# FinaCARD bedding for rats?



## ratclaws (Nov 11, 2012)

I've been looking into purchasing a better cage lining/bedding for my three rats recently and stumbled across FinaCARD. I usually used torn up tissue and cardboard, but that seems to get smelly pretty quickly. I read a few reviews about different bedding such as hemp, paper cat litter (e.g. Yesterday's News) and Carefresh. After a little research I found out about a copycat version of Carefresh called Megazorb, and a cardboard-based bedding called FinaCARD. It seems like a great choice, and the bales are so cheap for such a huge amount of bedding! 17KG for £14 ($22 USD) seems brilliant. I was wondering if any users have had an experiences using this particular bedding or similar (perhaps a US equivalent?).

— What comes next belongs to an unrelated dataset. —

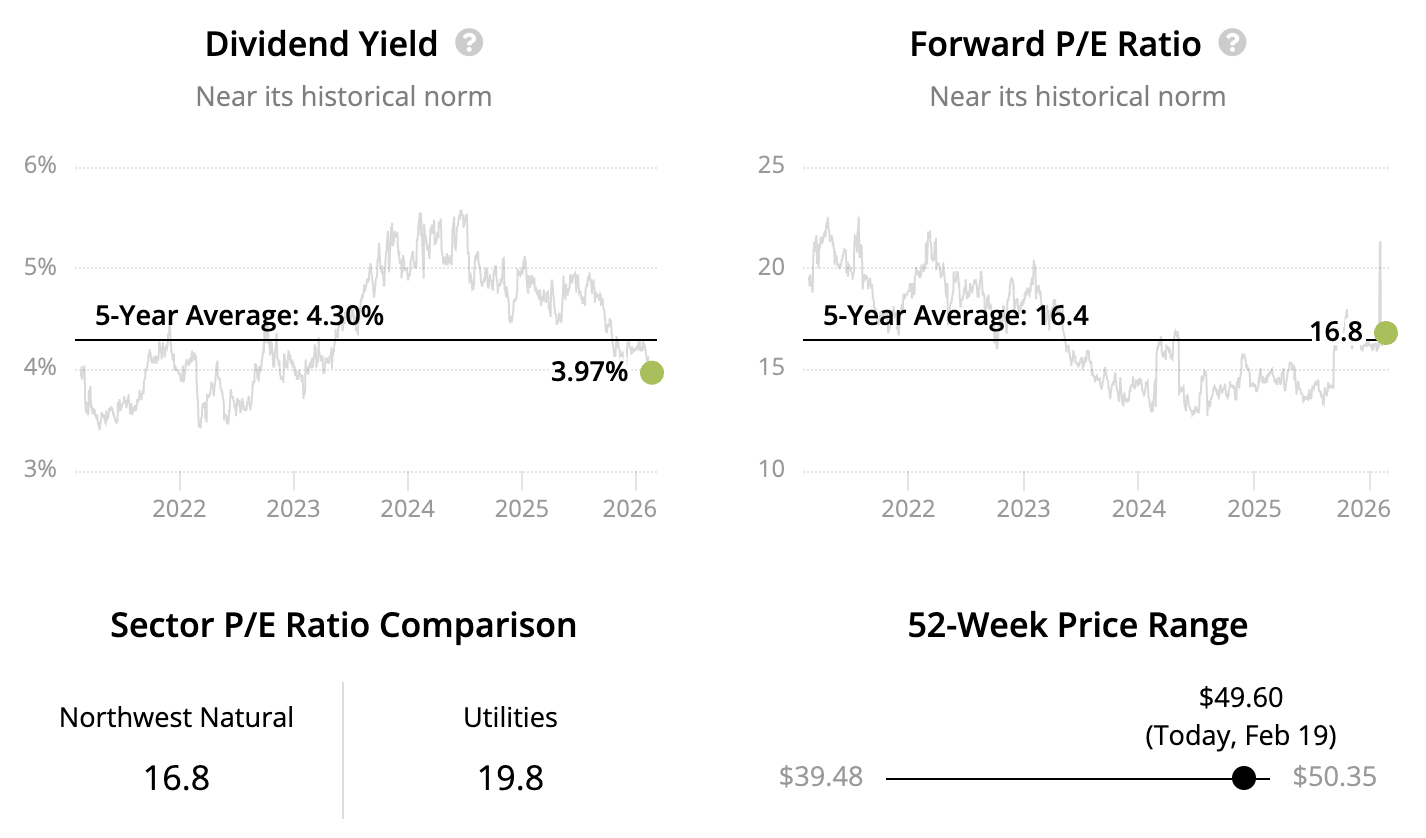Click the Sector P/E Ratio Comparison heading
Viewport: 1426px width, 838px height.
click(x=343, y=625)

It's basically compressed, shredded corrugated cardboard that's had dust particles removed. Here's a link if any UK users are interested: FinaCARDhttp://www.finacard-uk.com/index.php?main_page=product_info&products_id=116


----------



## LightningWolf (Jun 8, 2012)

I don't have any experience and we don't have a US version But from what I've read and seen a lot of rat breeders in the UK use it as their main bedding, so I would assume it's very recommended.


----------



## Isamurat (Jul 27, 2012)

It is good, I would recommend card bedding as probably the best overall. I like finacard but do prefer greenmile over it. It's a personal preference thing. Finacard is softer, greenmile really bouncy. I find greenmile slightly less dusty and better with smells but there's not much in it. They are actually at there best if you mix them with a more absorbant bedding like hemp or bedmax. Oh also the paperlit pellets from finacard ate brill, and cheaper than biocatolet and yesterdays news.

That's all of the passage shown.